Consumerism. The very mention of the word inspires images of Andy Warhol's gigantic Campbell's Soup cans and vacuous shoppers shuffling down the alleys of Copley Place.
Most aspects of consumer culture are sparkling clean. That's the scary thing about them. Lies, libido manipulation and other casual assualts, however, are usually just beneath the surface--as in the $15 billion TV advertising industry. From sprouty liberals to basic anti-materialists the buying ethos has received its blows.
Critics began popping up alongside college radicals who opposed U.S. intervention in Vietnam. Jabbing commodity fetishism and impersonal TV advertisements, Warhol painted goods larger than life to parody their vaulted importance in the minds of a commercial public.
Punk rock and its musical variations ad infinitum brought harsher and smugger critiques into the arena of commercial bashing. Social commentating punkers, The Gang of Four, made their point quick: "He fills his head with culture. He gives himself an ulcer."
With America now a good 25 years into its shopping mall era, even the mass media is taking stabs. In a recent Boston Globe feature/editorial on TV commercials, Steven Stark reworks for the 1980's Descartes' original thesis on the human essence: "Over the years, television's programs and commercials have changed, but one thing has remained constant: the message: I buy; therefore I am."
Consumers spent $618 million on personal items in 1970. More than doubling their expenditures in a decade, American shoppers expended over a billion and a half dollars in 1980. In the past five years U.S. consumption has easily surpassed the $2 billion mark.
And the market ethic can spring up anywhere.
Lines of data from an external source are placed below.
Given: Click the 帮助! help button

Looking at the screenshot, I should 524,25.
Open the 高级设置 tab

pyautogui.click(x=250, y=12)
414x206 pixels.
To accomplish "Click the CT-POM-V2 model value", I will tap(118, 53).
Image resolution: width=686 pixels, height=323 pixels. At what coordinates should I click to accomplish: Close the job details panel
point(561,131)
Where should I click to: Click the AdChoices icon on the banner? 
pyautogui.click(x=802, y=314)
You can go to the combat zone for commodity sex, bid for a career at college, or purchase an experience at an upbeat New York nightclub.
About 4000 ads race across an average TV channel in one week. Now, with more actors appearing in commercials than in film and television shows combined, the industry is trying to cut the normal 30-second ad down to 15. This move wouldn't just cut corporate advertising budgets. It will also strike a blow at the public by promoting shorter attention spans. Says Stark,"...the things move, the more images there are, and the harder it becomes for viewers to differentiate one pitch from another...The point is not to force the audience to think, but to simply pay attention."
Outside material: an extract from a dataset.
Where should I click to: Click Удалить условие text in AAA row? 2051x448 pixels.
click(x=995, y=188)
What is to be done? Refusing to eat Whoppers or to skip that headache-filled stroll through Downtown Crossing simply translates into moral purism. Such acts might also lead the quasi-veggie to join a commune tucked away in a Vermont forest or isolated on a northern California sea-cliff. But a seclusion without frozen Swanson's brownies or the pulpy grease of Quarter Pounders also loses out on the potentially progressive parts of an often despicable society.
Shopping malls, for example, despite their policy of sensory warfare, successfully manage to attract hordes of people. Thousands of shoppers pass through Copley Place on an average weekend day. Imagine the recruiting potential for social action groups attempting to gain support for a protest against investment policies in South Africa or another piece of imperialistic legislation against a Central American country.
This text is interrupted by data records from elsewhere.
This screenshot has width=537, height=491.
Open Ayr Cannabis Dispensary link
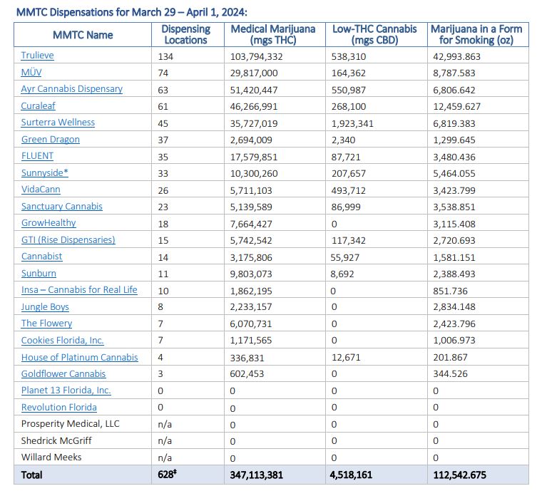pyautogui.click(x=72, y=89)
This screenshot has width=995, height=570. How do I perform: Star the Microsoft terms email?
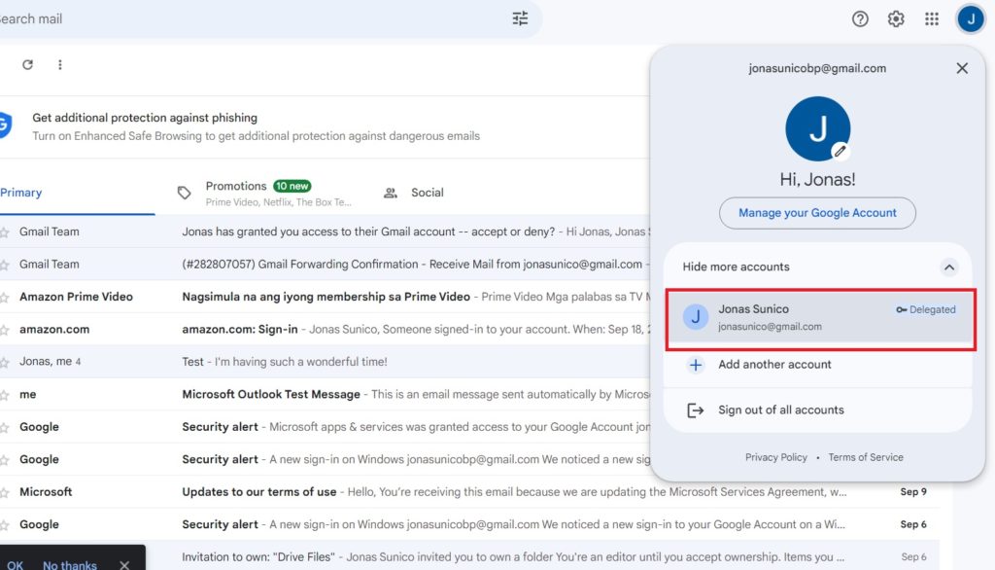[5, 492]
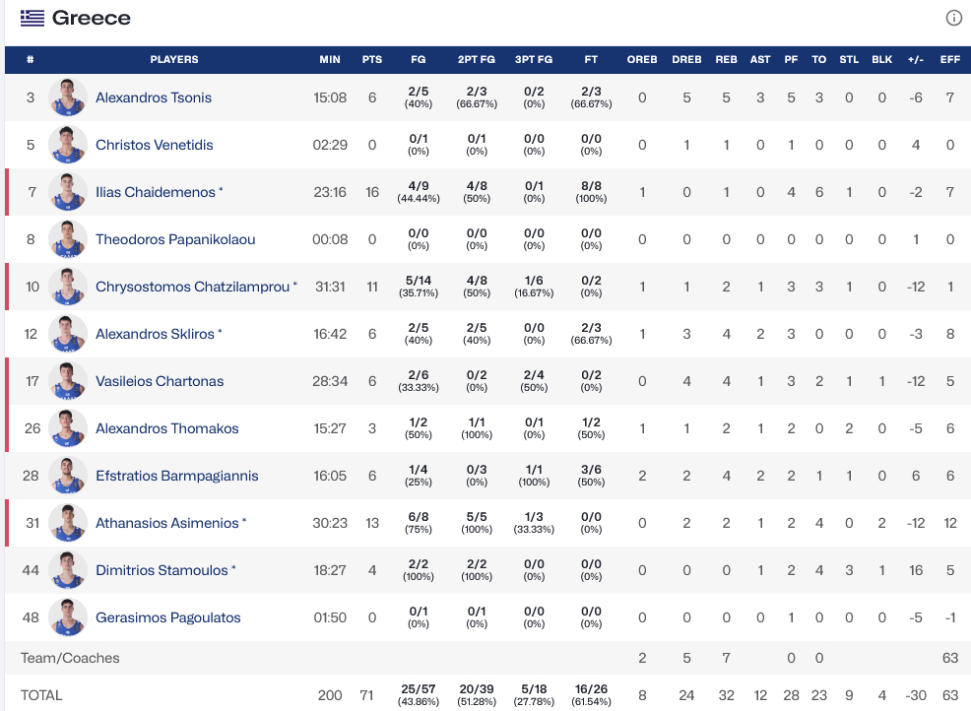Click the EFF column header
Image resolution: width=971 pixels, height=711 pixels.
949,60
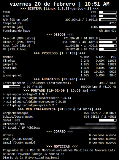Click the gnome-panel process name
The image size is (119, 160).
[x=12, y=76]
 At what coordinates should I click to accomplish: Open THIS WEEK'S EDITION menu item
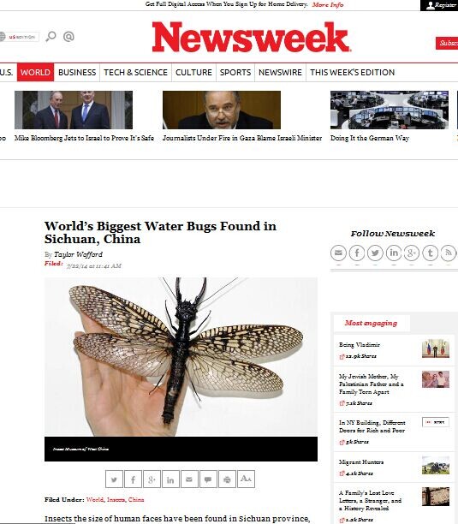click(x=352, y=72)
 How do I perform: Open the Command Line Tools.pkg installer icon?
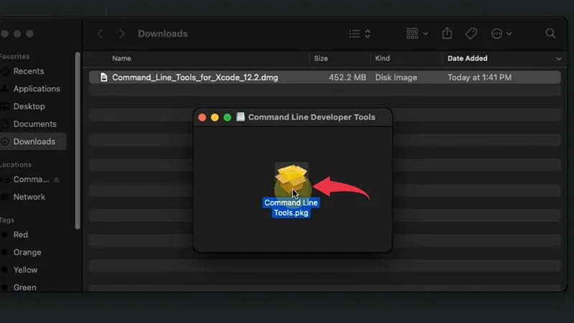tap(291, 181)
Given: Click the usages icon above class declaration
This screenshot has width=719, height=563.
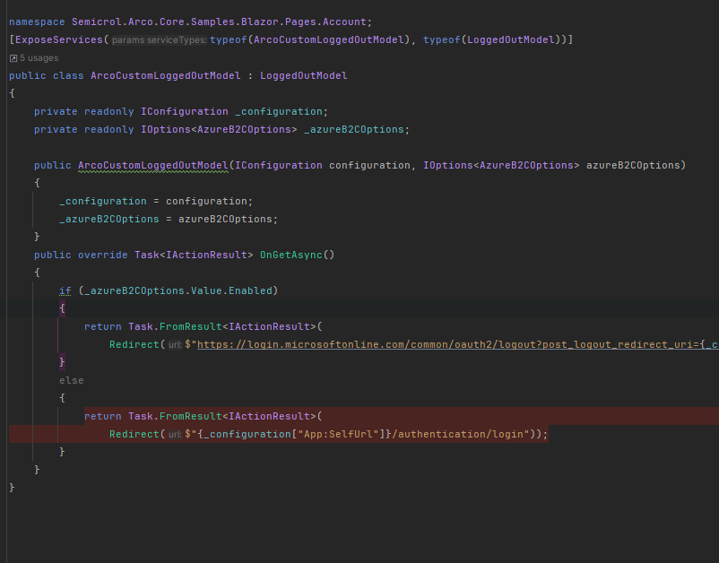Looking at the screenshot, I should tap(13, 58).
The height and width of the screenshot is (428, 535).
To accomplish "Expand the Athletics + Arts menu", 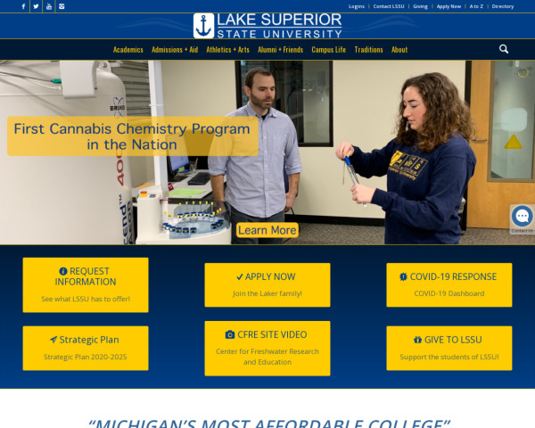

Unfortunately; the flourescent-lit commodity havens turn what must otherwise be real humans into something less than human. Transformed from person to buyer, the consumer is a veritable vacuum cleaner, inhaling commodities. While shopping for goods and services, we forget the cornerstone of being human lies in creative activity--production--rather than consumption.
Shoppers could be kicked out of their buying delerium. Malls, even if not used for political recruitment, could serve as centers of some form of organized political debate. These attempts were unfortunately quelled in the mid '70s. A string of law suits surfaced against groups like those who campaigned to boycott Nestles, when the political groups became too vocal.
If cultural radicalism against consumerism were to spring up as it did 20 years ago, it would have to be less isolationist. Capitalism has helped build industries which increase human lifespans while at the same time promoting major social inequalities. Likewise, consumerism drags along a lot of dehumanization, but it also forces people to interact with each other. The choice is ours: to bash consumerism or to use the opportunity for progressive ends.